I need to develop an app who support iOS 4 - iOS 7, is it possible to do it on XCode 5.0.2 on Mavericks?

The lowest deployment target xcode provide me is iOS 6.

In Project > Target > Build Settings > Architectures:

change the Architectures from Standard Architectures (including 64-bit) to Standard Architectures ,or if you want to support older devices, type armv6 armv7 armv7s in Others

Then, you can change the deployment target to lower versions (just type 4.0 or 4.3 in the Deployment Target box)

But why do you want to target iOS 4 still?

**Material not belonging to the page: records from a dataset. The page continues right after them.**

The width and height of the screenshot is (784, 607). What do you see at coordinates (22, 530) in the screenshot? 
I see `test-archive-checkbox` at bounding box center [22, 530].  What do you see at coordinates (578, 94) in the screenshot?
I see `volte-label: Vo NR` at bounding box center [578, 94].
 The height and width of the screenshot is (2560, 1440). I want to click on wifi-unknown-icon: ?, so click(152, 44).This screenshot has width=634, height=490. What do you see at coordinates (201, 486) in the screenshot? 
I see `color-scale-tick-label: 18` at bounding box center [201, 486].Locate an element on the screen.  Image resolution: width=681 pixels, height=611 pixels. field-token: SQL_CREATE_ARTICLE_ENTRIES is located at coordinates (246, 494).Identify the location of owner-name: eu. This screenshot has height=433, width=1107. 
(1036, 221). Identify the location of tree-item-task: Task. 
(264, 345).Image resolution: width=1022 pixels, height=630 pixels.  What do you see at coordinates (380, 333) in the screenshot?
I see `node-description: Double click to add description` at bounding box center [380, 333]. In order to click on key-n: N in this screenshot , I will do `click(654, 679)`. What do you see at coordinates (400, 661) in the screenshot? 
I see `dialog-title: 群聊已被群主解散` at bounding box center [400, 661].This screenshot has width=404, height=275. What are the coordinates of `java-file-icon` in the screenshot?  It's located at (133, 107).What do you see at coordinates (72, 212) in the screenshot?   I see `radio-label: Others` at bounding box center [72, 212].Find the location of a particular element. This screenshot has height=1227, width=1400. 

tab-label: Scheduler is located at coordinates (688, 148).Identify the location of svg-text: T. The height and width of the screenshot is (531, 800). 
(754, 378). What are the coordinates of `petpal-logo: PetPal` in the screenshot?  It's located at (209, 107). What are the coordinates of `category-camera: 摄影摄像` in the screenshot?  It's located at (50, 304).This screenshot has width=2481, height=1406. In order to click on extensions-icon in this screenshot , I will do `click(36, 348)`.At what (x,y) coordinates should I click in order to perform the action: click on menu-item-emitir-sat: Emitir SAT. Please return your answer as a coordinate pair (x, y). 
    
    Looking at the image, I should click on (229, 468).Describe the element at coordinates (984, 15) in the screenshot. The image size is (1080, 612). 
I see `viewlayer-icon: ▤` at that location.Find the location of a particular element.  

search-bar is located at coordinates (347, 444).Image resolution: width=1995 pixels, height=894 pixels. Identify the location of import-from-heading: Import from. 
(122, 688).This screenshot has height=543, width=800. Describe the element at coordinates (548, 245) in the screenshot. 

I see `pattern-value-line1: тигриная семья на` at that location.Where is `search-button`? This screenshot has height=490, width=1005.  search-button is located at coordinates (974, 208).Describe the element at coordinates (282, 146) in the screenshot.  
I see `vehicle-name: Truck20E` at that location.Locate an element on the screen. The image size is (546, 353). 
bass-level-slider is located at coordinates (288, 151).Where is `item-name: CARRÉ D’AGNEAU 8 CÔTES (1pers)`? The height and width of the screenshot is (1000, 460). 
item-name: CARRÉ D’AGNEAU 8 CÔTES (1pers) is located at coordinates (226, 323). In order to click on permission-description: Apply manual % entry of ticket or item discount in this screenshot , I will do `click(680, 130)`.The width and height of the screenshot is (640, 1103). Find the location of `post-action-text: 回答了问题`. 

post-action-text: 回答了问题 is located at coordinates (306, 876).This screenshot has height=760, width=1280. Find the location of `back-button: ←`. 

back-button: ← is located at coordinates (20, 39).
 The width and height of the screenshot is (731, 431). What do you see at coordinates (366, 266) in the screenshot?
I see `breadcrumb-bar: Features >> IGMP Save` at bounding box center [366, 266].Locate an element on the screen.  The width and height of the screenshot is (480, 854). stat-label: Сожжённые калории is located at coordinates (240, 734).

Yes, supporting iOS4 is possible, the problem is supporting ARMv6 (iPhone 3G and iPod Touch 2G). To support ARMv6, you need iOS SDK 5.x with is available in Xcode 4.4. But you also need to support the widescreen iPhone resolution, so you need to use two different Xcode versions for it

Try this , You will get the deployement Target till from lowerEnd . Its mainly due to the >XCode 5.0 choses by default architecture as including 64-bit this only supports >IOS 6.0

iPhone 5S is powered by A7 64bit processor. From apple docs

Xcode can build your app with both 32-bit and 64-bit binaries included. This combined binary requires a minimum deployment target of iOS 7 or later.

Note: A future version of Xcode will let you create a single app that supports the 32-bit runtime on iOS 6 and later, and that supports the 64-bit runtime on iOS 7.